System structure and linking roles
The structure of the linking systems in all three cases involved a combination of groups and individuals. All three projects' linking systems and in fact the efforts of all provinces involved in the CHHI can be viewed through the lens of participatory action research (PAR) due to the CHHI's basis on a policyresearchintervention partnership (this issue is the focus of another manuscript in preparation and will not be discussed here). In reality, PAR extends beyond the process of a linking system, as it focuses more on the full research process itself. PEI is the only province that explicitly set out to engage in PAR both throughout its research process and linking system activities. Its community volunteers and agencies were integrated with the project team, meeting frequently as a steering committee and a community-research work group. These groups jointly developed tools and collected data; community members disseminated research to fellow citizens, advocated for sustainability and modified the project's phases.
A partnership was built where there could be ongoing communication. What the health system wanted was feedback and information, input from the community. And what the community wanted was more commitment and health promotion action from the region.
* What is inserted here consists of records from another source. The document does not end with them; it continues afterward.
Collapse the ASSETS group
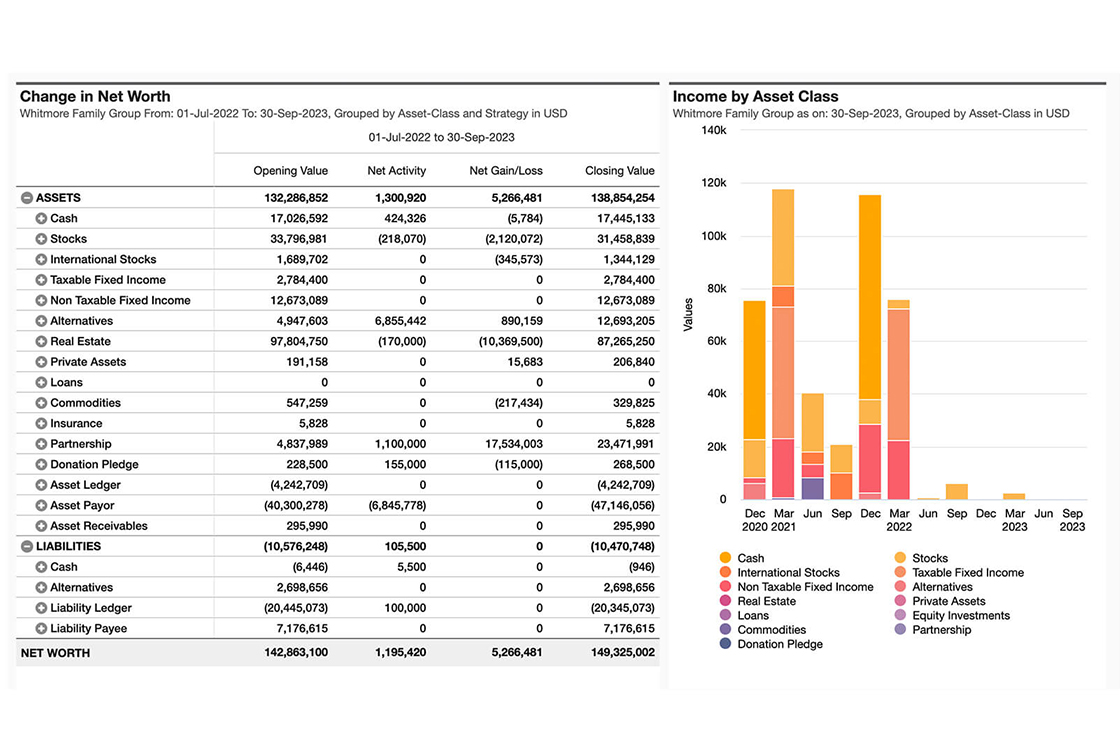 (x=27, y=198)
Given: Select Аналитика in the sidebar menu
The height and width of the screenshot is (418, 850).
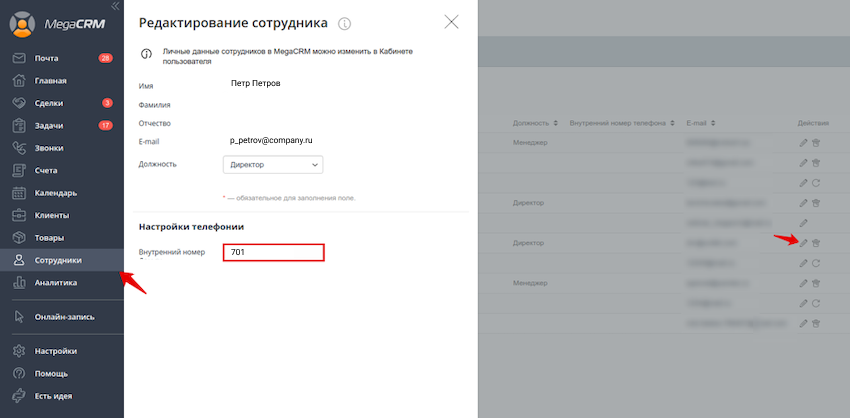Looking at the screenshot, I should coord(62,282).
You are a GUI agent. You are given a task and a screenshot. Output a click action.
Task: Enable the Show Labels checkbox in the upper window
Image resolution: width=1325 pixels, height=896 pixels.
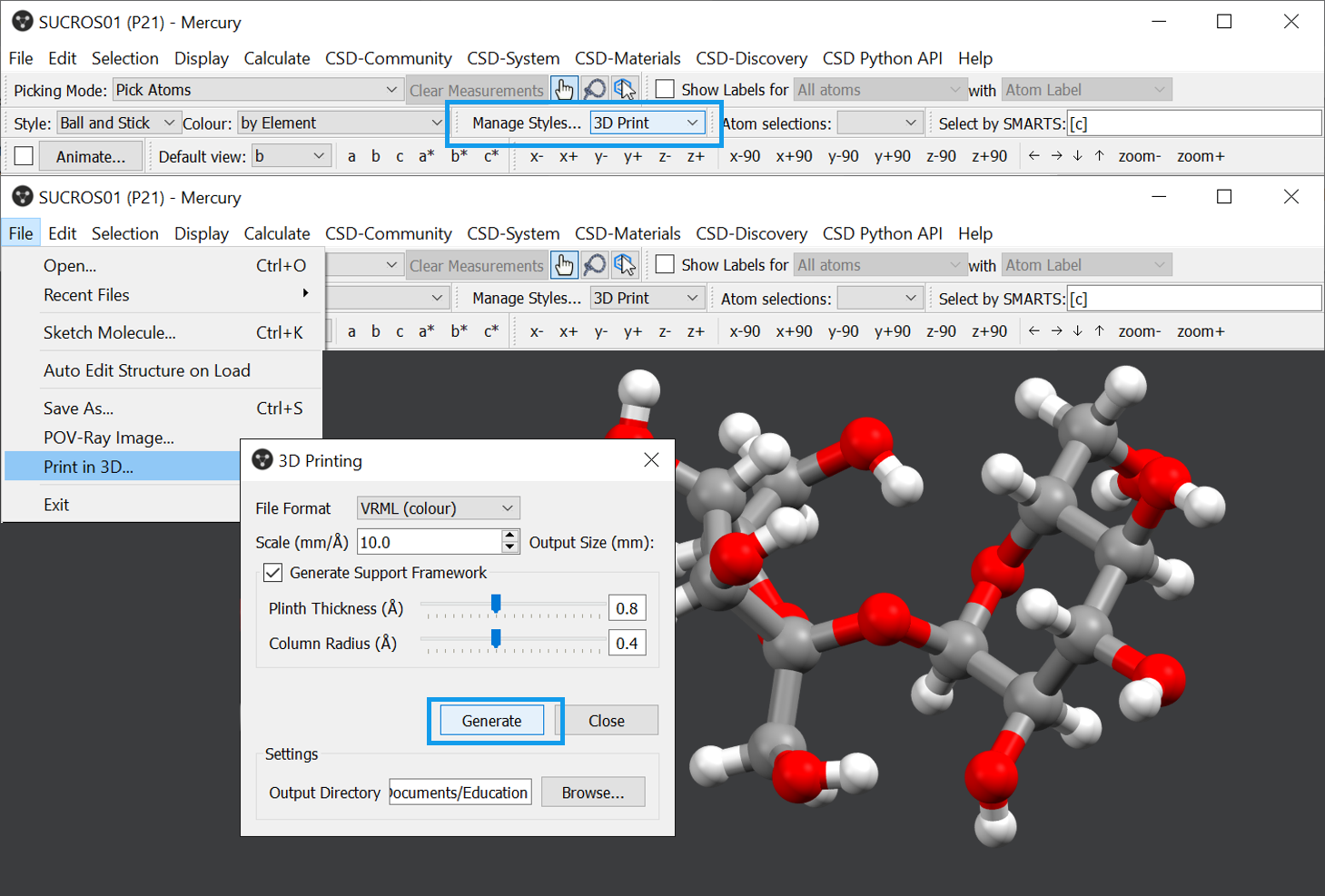click(x=665, y=89)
And what was built was a structure in which community volunteers would link with health professionals around those working groups. [PEI]In Ontario, a selection of local health units, provincial government, resource centers and researchers were linked through a project advisory group and a number of other groups. These groups interacted in meetings focused on research or resource system issues. The advisory group undertook a few joint activities to determine policy options and create a provincial health promotion resource system to support the detailed provincial mandate. As well, the health units and resource centers partnered on numerous capacity building activities. Like PEI, Manitoba's rural community committees linked the provincial project team with local communities to identify priorities for programming and resource use and present health survey results to schools or local agencies. The Manitoba project also linked with NGOs to form a provincial Alliance for Chronic Disease Prevention for advocacy and system development in the absence of strong provincial commitment to a health promotion mandate and resources.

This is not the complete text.